Paratype. TL 3.4 – 3.5, HL 0.84 – 0.90, HW 0.74 – 0.82, CI 88 - 93, EL 0.38 – 0.44, OI 50 - 54, 10D 0.54 – 0.62, SL 0.40 – 0.44, SI 51 - 54, PW 0.52 – 0.56, AL 0.92 – 0.94, MTL 0.42 – 0.44 (3 measured).
As holotype but in the smallest the sides of the head behind the eyes lack denticles and the humeral angles are not as prominent. The subpetiolar process is clearly visible in one specimen and has the anteroventral angle broadly rounded.
Paratype. TL 4.2 – 4.4, HL 1.00, HW 0.82 – 0.84, CI 82 - 84, EL 0.44 – 0.46, OI 53 - 55, IOD 0.62 – 0.66, SL 0.44, SI 52 - 54, PW 0.72 – 0.76, AL 1.22 – 1.26, MTL 0.44 – 0.46 (4 measured).
Similar to worker but with denticulation of sides of head behind eyes very much reduced or absent. Humeral angles as well developed as in worker but the tooth near the promesonotal junction absent. Propodeal spines short and blunt. Sculpturation of mesoscutum and propodeal dorsum longitudinal, that of the latter stronger than that of the former.
Paratype. TL 3.8 – 4.0, HL 0.64 – 0.72, HW 0.64 – 0.72, CI 100 - 103, EL 0.28 – 0.34, OI 44 - 47, IOD 0.50 – 0.58, SL 0.28 – 0.30, SI 42 - 44, PW 0.64 – 0.68, AL 1.14 – 1.30, MTL 0.46 – 0.54 (4 measured).

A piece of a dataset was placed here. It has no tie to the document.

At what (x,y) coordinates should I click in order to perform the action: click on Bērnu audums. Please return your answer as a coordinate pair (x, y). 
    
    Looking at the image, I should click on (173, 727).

Occipital crest absent; occipital corners acutely angled but not dentate. Sides of head behind eyes not denticulate. Humeral angles acute, dentiform in dorsal view, the remainder of the pronotal margins unarmed, shallowly concave and divergent posteriorly. Anterior arms of notauli strongly developed and cross-ribbed, the posterior arm a very weak impression or absent. Parapsidal furrows very strongly marked, impressed. Sides of remainder of alitrunk not denticulate, the propodeum with a pair of short, acute teeth. Head predominantly rather coarsely reticulate-punctate, with some fine overlying rugulae. Pronotum, mesoscutum and scutellum reticulate-punctate with few or no rugulae. In one specimen the scutum has extensive smooth shiny patches surrounding the apical portions of the parapsidal furrows. Propodeal dorsum longitudinally rugose with reticulate-punctate interspaces; the petiole and usually the postpetiole similarly but much more finely sculptured; or the latter lacking distinct rugulae. First gastral tergite finely and densely reticulate-punctate or merely reticulate, dully shining. Hairs numerous on all dorsal surfaces, everywhere fine and simple.
Holotype worker, NIGERIA: Gambari, under bark of cocoa tree, 30.viii.1969 (B. Bolton) (BMNH).
Paratypes. 2 workers, 4 females, 3 males, same data as holotype (BMNH and MCZ, Boston). 1 worker, 1 male, ZAIRE: 91 miles W. of Popokabaka, 2.viii.1957 (E. S. Ross and R. E. Leech) (MCZ, Boston).